Landeshovetling of East Frisia (de facto)
- Reign: 28 October 1427 – 1431
- Predecessor: Ocko II tom Brok
- Successor: Enno Edzardisna; Edzard Ennosna; Ulrich Ennosna;
- Born: c. 1370 Neermoor
- Died: 6 October 1436 Appingedam
- Spouse: Theda of Reide; Hiddeke Ripperda; Hebe tom Brok; Eneke;
- Issue: Uko Fockena; Udo Fokkena; Amke Fokkena; Bawe Fokkena; Ulske Fokkena;
- House: Ukena
- Father: Uko of Neermoor
- Mother: Amke of Lengen

= Focko Ukena =

East Frisian chieftain (died 1435)

Focko Ukena (c. 1370 in Neermoor – 6 October 1436 in Appingedam) was an East Frisian chieftain (hovetling) who played an important part in the struggle between the Vetkopers and Schieringers in the provinces of Groningen and Friesland. Aside from this he was one of the leading figures in the resistance against the forts of stately authority in East-Frisia of the tom Brok family.

==Frisian freedom==
Medieval and early modern Frisia (roughly the modern Dutch provinces of Groningen and Friesland, and the German coastal region of East Frisia) enjoyed what was known as the Frisian freedom, where virtually no state authority was exerted on the populace. This freedom was threatened from several sides.
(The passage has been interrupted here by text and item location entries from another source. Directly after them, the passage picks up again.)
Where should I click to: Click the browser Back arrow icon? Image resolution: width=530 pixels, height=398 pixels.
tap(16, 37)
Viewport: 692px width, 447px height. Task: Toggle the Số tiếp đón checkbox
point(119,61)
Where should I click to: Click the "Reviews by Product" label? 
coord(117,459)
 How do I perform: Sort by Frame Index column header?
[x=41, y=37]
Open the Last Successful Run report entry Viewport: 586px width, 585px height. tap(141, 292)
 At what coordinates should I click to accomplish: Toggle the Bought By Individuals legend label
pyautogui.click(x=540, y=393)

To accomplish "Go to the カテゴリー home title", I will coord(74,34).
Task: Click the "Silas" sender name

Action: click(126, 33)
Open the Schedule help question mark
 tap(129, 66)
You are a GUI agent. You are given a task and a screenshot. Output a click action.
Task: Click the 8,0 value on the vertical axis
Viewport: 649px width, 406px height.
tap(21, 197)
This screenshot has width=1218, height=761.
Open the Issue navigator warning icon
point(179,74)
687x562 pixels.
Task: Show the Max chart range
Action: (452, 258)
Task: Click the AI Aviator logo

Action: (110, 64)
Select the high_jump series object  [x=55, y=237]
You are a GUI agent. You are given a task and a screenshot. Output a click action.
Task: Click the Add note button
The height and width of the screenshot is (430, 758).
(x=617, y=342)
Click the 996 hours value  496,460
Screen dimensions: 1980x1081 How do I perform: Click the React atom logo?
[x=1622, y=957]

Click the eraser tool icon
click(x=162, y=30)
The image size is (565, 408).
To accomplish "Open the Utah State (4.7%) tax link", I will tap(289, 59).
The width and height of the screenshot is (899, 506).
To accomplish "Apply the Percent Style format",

In what is now East Frisia, the family of tom Brok was attempting to establish a dynasty. In what is now the province of Friesland, the counts of Holland were expanding their influence. The city of Groningen was also trying to expand its power. Through all of this the rivalry of the Vetkopers and Schieringers played out.

==Role of Ukena==
Ukena was originally a military commander under Keno II tom Brok. As such he defeated Sicko Sjaerda at Noordhorn in 1417, and conquered Dokkum in 1418. After the reconquest of Dokkum by the Schieringers, he disembarked at Hindeloopen and defeated the Schieringers at the Palesloot.

Ukena took Stavoren and besieged Sloten, but was forced to withdraw by the troops of John III, Duke of Bavaria, Count of Holland. Ukena was the first to sign the Peace of Groningen on 1 February 1422, which was aimed against all foreign lords. Next he battled with the Hansa against the Likedelers, and expelled them from Ezumazijl and Dokkum. Afterwards he turned against tom Brok and was primarily active in East Frisia.

Ukena was unable to sustain his resistance to tom Brok, and eventually retreated to the castle of Dijkhuizen at Appingedam, which was the property of his second wife, Hiddeke Ripperda. He died there in 1435. His resistance eventually prevented tom Brok from taking the much-wanted County of East Frisia.